▸ Problem to solve
From the line that contains "Image resolution: width=720" down to the last line of the entries, repeat every line exactly. Do not carry over the pictures.

▸ Provided information
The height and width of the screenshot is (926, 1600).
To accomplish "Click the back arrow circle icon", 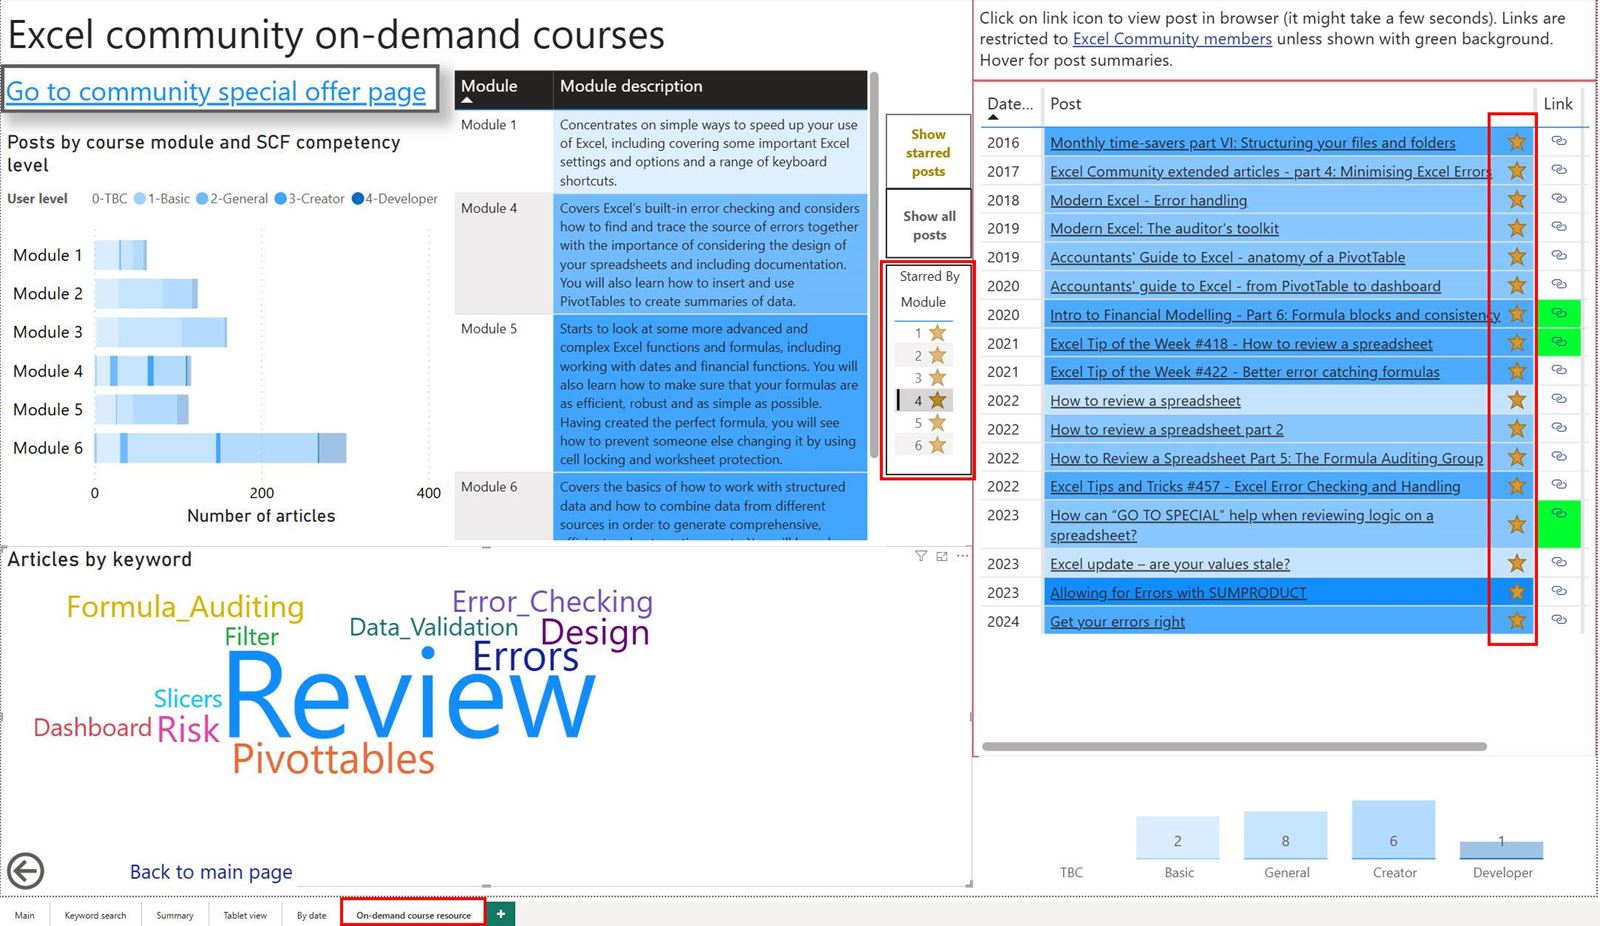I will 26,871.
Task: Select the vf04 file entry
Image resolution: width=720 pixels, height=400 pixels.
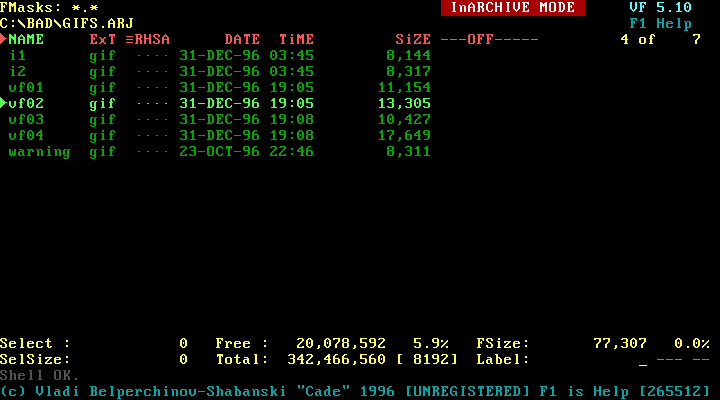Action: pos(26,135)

▸ Expected answer
Image resolution: width=720 pixels, height=400 pixels.
Action: pos(26,135)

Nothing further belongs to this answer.